Looking for the 5 best Italian actors in mob movies? Not all of the actors who have played mobsters are among the 5 best Italian actors in mob movies. Ray Liotta, for example, in "Goodfellas" turns out not to be Italian at all. Most of the mob movie legends are Italian, however.
- Paul Sorvino. Sure, he played mob boss Paul Cicero in "Goodfellas," directed by Martin Scorsese in 1990, but he also played mob boss Eddie Valentine in "The Rocketeer" in 1991, directed by Joe Johnston. While he was considerably scarier in "Goodfellas," a scene in the cult classic "The Rocketeer" stands out as how people wish mob bosses were. He and his crew are exchanging gunfire with the police until both sides realize the Nazis are involved. With a quick visual exchange with the cops, Sorvino’s character, his gang and the police all turn their fire on the Nazis.

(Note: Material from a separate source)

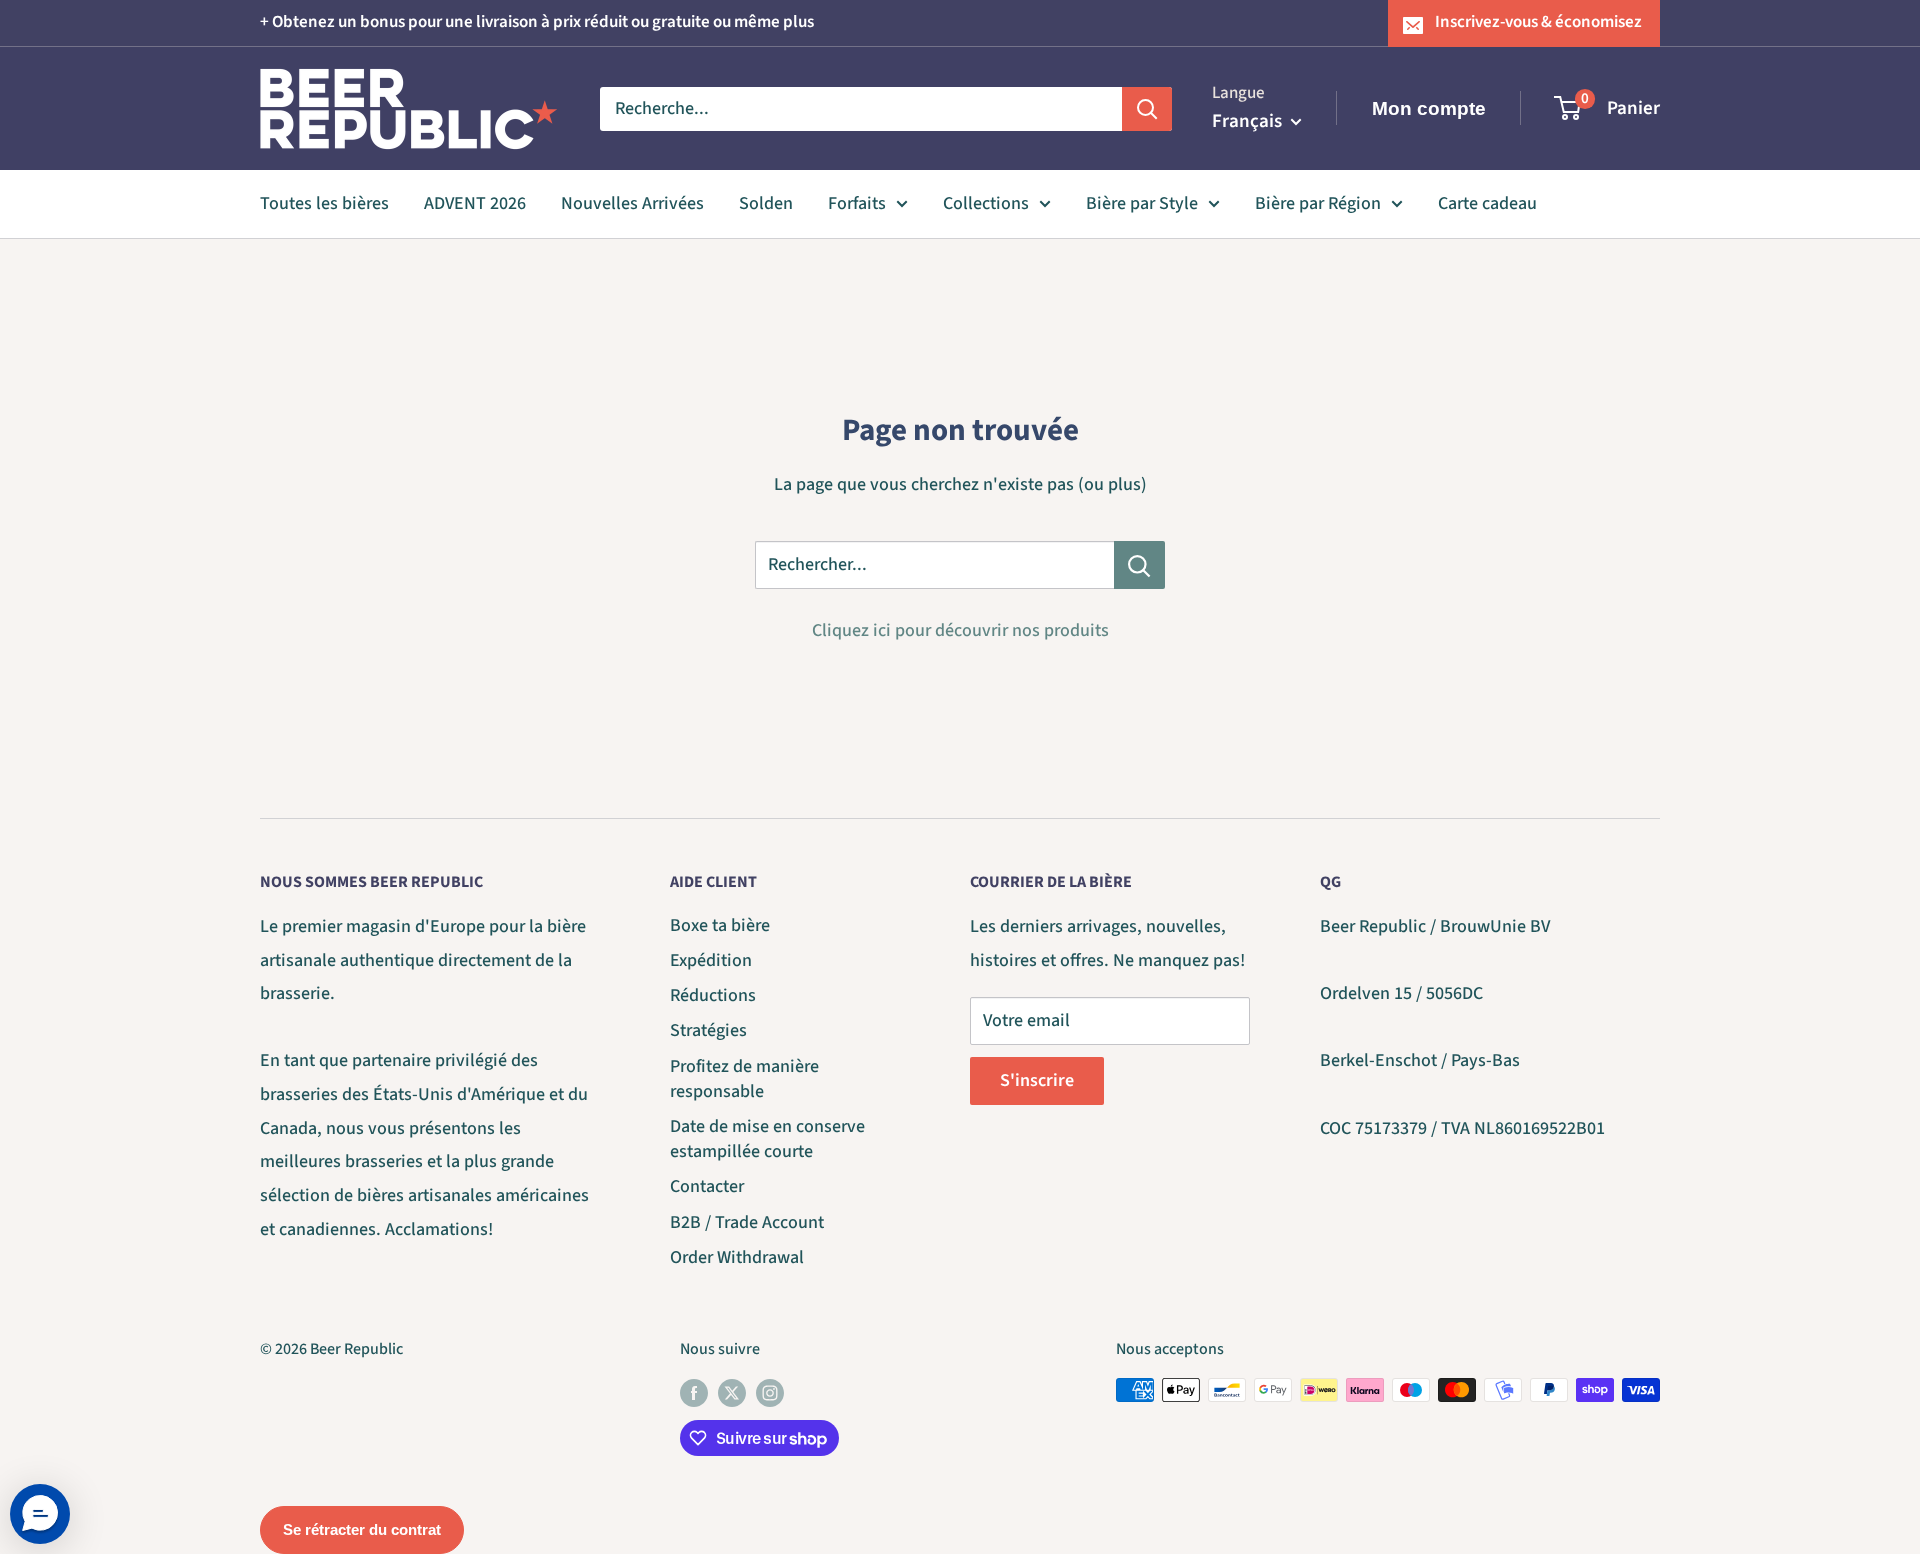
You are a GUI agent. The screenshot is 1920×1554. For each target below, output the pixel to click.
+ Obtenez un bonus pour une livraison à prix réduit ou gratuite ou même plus (537, 22)
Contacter (707, 1186)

- John Cazale. Although Cazale only appeared in six major motion pictures, he has the distinction of being the only actor who’s entire movie career consisted of films nominated for Best Picture at the Academy Awards. His sad, pathetic character in the "Godfather" films, Fredo Corleone, ends up at the bottom of a lake because of his inadvertent betrayal of his brother Michael. When he accepts his fate and goes out in the boat with his own killer, it is one of the saddest moments in any of the three "Godfather" films.

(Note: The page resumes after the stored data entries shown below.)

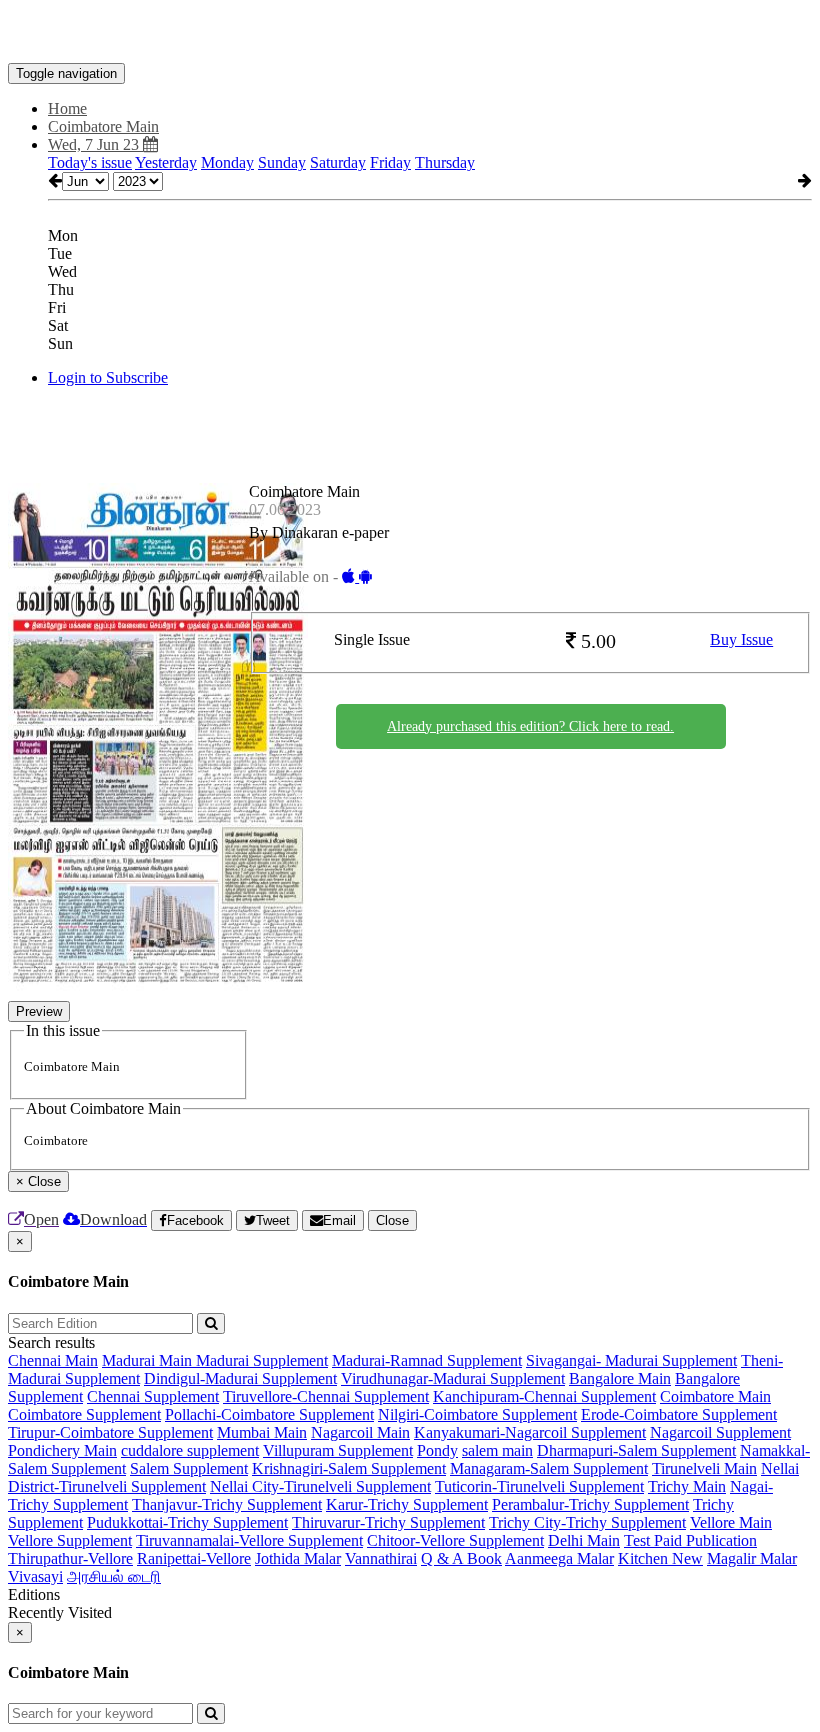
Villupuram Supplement (338, 1450)
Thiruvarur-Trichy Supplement (388, 1522)
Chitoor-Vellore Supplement (455, 1540)
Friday (390, 162)
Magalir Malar (752, 1558)
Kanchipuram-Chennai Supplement (544, 1396)
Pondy (437, 1450)
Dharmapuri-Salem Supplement (636, 1450)
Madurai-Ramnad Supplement (427, 1360)
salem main (497, 1450)
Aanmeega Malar (559, 1558)
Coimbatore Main (715, 1396)
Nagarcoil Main (360, 1432)
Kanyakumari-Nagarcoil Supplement (530, 1432)
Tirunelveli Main (704, 1468)
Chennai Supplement (153, 1396)
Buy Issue (741, 639)
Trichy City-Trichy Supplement (587, 1522)
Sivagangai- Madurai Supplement (631, 1360)
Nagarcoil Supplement (720, 1432)
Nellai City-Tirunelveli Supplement (320, 1486)
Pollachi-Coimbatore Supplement (269, 1414)
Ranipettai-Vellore (194, 1558)
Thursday (445, 162)
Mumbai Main (262, 1432)
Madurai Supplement (262, 1360)
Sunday (282, 162)
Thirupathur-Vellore (70, 1558)
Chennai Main (53, 1360)
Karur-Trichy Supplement (407, 1504)
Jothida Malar (298, 1558)
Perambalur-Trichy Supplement (590, 1504)
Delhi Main (584, 1540)
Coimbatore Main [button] (103, 126)
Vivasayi (35, 1576)
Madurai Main (149, 1360)
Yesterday (166, 162)
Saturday (338, 162)
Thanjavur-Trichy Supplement (227, 1504)
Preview (39, 1011)
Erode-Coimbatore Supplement (679, 1414)
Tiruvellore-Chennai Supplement (326, 1396)
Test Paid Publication (690, 1540)
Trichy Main (687, 1486)
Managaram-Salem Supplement (549, 1468)
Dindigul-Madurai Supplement (240, 1378)
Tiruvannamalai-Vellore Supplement (249, 1540)
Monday (227, 162)
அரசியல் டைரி (114, 1576)
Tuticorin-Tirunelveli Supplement (539, 1486)
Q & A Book (461, 1558)
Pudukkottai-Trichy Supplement (187, 1522)
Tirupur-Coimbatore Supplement (110, 1432)
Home (67, 108)
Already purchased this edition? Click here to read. (530, 726)
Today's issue (90, 162)
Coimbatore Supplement (84, 1414)
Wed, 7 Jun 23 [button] (95, 144)
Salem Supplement (189, 1468)
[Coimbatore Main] (410, 33)
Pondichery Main (62, 1450)
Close (392, 1220)
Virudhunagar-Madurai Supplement (453, 1378)
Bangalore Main (620, 1378)
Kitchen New (660, 1558)
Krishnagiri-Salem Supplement (349, 1468)
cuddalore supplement (190, 1450)
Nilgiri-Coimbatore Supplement (477, 1414)
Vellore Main (731, 1522)
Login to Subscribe (108, 377)
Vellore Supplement (70, 1540)
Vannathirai (381, 1558)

- Joe Pesci. Nobody can act crazed and frantic like Pesci. From his “connected” role as David Ferrie in Oliver Stone’s "JFK" to his more well-known parts as Tommy DeVito in Scorsese’s "Goodfellas" in 1990 and Nicky Santoro in another Scorsese film, "Casino," from 1995, Pesci is unforgettable on film. Crazy, violent and funny sums up Pesci’s characters and makes him one of the 5 best Italian actors in mob movies.
- Robert DeNiro. DeNiro, like Pesci, always seems to have a little bit of humor in his characters, no matter how violent and psychotic they are. Even as the younger version of the Marlon Brando character Vito Corleone in "The Godfather, Part II," DeNiro showed a gentle humor, particularly after becoming a mob boss. DeNiro also played off Pesci well in "Casino"; the two characters showed a real friendship despite mob problems. When DeNiro’s estranged wife begs Pesci to kill DeNiro’s character, despite having a sexual relationship with her, he shows her disdain, insinuating there’s no way he’s going to kill his friend of many years for her.

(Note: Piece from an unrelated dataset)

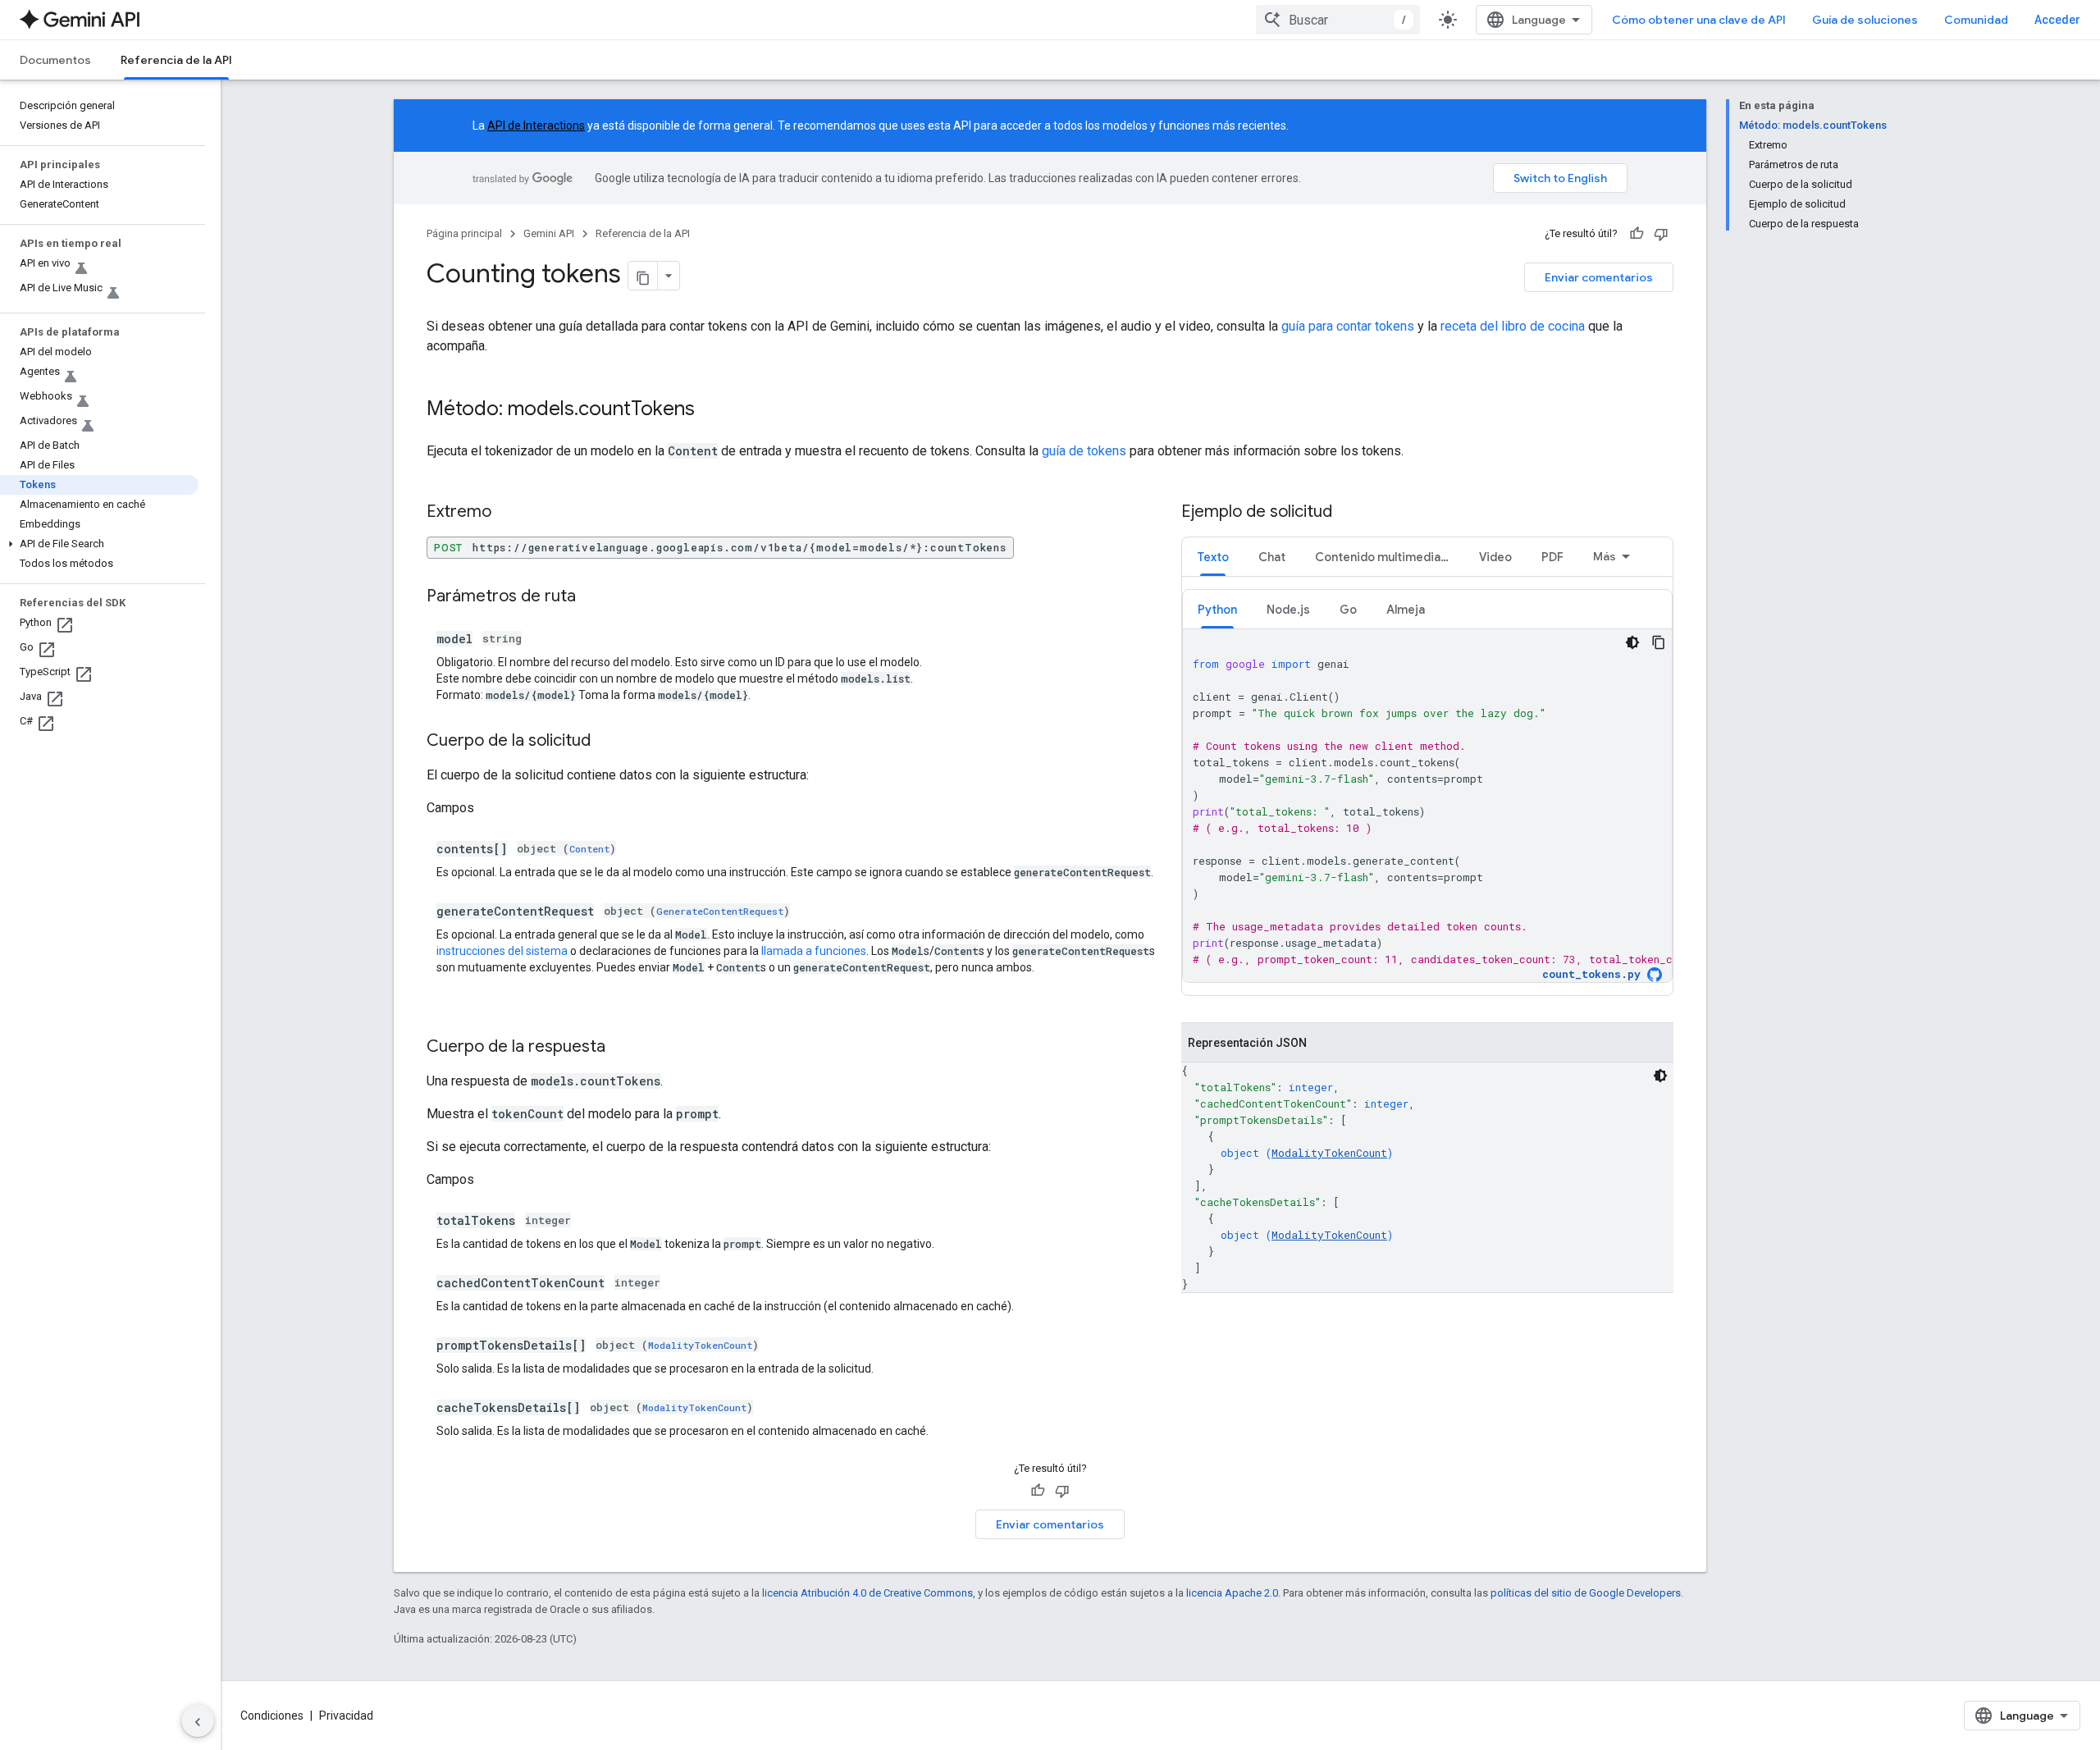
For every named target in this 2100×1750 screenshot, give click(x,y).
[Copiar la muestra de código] (1659, 642)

- Al Pacino. OK, there’s really no one better than Pacino in "The Godfather," and that’s despite casting that included Brando, James Caan, Dianne Keaton and Robert Duvall. Pacino makes the audience believe that, despite growing up as a Corleone, he wants nothing to do with the mob. For all three movies, he claims he wants to get out and convinces the audience. Yet, Pacino’s scenes mark high points in Italian mob movie history. For example, when he walks back out of the bathroom to do his first mob hit or when he stands firm outside the hospital pretending to be armed to protect his father, he is totally believable. He also feels completely believable when he sends poor brother Fredo out in the boat to die in "The Godfather, Part II."